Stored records

*** Block opens ***

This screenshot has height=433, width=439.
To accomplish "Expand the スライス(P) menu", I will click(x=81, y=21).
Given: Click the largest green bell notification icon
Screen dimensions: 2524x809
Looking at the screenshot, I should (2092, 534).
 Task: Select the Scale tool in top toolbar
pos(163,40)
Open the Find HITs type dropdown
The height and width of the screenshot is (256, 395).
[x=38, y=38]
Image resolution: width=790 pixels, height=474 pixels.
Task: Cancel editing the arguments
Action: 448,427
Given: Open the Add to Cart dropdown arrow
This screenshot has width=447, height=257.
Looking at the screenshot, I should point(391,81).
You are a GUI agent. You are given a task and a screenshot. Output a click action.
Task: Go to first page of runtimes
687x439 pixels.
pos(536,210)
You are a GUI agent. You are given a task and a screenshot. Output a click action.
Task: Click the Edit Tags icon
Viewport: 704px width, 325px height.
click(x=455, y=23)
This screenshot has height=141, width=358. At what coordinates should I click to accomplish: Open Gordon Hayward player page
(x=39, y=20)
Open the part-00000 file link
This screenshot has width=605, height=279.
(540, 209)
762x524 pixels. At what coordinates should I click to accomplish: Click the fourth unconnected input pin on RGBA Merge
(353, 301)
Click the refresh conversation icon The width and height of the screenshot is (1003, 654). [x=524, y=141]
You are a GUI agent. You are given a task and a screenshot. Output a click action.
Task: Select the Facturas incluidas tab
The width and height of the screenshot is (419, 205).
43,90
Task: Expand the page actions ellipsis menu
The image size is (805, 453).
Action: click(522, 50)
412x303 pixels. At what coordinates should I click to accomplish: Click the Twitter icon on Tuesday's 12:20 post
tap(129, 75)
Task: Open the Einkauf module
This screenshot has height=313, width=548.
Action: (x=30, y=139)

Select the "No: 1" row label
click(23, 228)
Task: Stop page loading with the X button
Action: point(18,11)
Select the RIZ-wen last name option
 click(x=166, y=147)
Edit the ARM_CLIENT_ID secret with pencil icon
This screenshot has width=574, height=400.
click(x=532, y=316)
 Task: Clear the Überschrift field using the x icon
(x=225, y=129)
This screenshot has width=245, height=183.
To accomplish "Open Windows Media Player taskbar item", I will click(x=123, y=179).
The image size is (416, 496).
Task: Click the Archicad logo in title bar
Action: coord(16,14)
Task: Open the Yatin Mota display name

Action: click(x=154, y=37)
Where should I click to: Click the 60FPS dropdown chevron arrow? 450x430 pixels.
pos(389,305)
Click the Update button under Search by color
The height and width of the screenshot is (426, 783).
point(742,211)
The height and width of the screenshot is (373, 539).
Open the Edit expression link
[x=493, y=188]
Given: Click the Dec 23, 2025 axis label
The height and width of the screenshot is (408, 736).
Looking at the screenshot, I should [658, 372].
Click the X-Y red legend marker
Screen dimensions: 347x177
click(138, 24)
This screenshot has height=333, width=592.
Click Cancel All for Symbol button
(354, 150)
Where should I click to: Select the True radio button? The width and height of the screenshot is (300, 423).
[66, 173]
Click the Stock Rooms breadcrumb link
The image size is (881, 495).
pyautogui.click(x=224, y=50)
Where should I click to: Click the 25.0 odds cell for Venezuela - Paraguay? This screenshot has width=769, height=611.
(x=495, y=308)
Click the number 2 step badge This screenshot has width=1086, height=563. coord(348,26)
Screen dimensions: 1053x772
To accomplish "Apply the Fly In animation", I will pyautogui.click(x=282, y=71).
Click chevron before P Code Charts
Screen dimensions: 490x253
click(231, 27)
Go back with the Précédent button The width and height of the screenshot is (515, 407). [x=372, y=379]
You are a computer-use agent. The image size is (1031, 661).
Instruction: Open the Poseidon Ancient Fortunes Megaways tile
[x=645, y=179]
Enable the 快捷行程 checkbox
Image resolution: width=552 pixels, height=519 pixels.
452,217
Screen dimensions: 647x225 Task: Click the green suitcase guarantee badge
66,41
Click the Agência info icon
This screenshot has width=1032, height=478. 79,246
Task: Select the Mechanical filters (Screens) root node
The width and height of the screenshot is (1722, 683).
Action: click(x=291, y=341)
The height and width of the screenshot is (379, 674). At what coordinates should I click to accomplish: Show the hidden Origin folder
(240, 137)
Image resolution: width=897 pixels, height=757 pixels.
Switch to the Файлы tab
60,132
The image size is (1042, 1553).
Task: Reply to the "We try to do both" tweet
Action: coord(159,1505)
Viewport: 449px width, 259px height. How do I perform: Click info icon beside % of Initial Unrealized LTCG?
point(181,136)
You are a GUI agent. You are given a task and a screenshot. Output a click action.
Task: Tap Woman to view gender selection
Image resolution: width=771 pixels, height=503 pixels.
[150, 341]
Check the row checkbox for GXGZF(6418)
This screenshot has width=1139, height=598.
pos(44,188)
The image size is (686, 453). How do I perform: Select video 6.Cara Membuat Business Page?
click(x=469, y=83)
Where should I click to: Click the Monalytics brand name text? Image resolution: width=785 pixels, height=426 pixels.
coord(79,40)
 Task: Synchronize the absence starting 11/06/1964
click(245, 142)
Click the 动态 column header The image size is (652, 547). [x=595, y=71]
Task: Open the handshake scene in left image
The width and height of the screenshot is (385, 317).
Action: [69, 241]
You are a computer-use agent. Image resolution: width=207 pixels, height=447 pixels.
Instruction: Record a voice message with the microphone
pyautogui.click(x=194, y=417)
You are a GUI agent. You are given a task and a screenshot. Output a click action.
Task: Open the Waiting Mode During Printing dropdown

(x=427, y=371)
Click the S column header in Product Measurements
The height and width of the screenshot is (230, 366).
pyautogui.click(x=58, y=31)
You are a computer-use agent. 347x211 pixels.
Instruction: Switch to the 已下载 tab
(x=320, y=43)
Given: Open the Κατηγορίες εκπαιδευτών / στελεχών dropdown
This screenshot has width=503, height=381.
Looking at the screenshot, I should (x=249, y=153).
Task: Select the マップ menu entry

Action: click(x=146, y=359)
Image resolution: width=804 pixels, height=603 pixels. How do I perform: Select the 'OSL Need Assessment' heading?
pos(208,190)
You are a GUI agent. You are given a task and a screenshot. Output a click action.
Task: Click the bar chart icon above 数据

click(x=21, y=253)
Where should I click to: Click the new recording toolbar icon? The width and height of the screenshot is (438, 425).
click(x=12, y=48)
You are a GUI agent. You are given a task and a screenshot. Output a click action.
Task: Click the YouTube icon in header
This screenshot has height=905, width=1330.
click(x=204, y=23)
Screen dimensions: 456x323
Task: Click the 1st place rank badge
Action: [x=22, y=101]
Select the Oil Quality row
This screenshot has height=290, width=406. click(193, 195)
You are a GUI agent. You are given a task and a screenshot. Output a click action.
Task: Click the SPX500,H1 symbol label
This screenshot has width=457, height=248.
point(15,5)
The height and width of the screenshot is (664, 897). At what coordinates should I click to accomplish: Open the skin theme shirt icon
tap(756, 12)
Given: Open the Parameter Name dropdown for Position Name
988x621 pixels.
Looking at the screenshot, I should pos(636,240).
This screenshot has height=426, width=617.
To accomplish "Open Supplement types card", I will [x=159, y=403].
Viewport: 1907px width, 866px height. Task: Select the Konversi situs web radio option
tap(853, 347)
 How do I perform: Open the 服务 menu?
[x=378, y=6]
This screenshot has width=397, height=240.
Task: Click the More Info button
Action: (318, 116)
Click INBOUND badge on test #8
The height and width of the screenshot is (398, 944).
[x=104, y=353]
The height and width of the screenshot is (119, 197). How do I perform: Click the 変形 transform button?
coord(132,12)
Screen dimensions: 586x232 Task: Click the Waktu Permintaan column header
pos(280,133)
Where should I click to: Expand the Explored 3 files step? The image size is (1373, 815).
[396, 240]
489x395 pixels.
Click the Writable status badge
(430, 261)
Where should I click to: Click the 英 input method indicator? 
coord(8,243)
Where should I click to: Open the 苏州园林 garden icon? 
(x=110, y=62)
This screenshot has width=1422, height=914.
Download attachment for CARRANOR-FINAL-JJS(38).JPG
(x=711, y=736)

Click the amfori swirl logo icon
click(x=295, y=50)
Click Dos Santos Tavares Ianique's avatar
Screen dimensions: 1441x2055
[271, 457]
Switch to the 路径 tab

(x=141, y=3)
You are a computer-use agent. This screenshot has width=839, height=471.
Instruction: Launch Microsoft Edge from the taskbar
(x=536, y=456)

*** Block closes ***

WHAT THE TASK ASKS:
Lines with "computer": return each one from the data above.

RESPONSE AREA:
You are a computer-use agent. The image size is (1031, 661).
You are a computer-use agent. Image resolution: width=207 pixels, height=447 pixels.
You are a computer-use agent. 347x211 pixels.
You are a computer-use agent. This screenshot has width=839, height=471.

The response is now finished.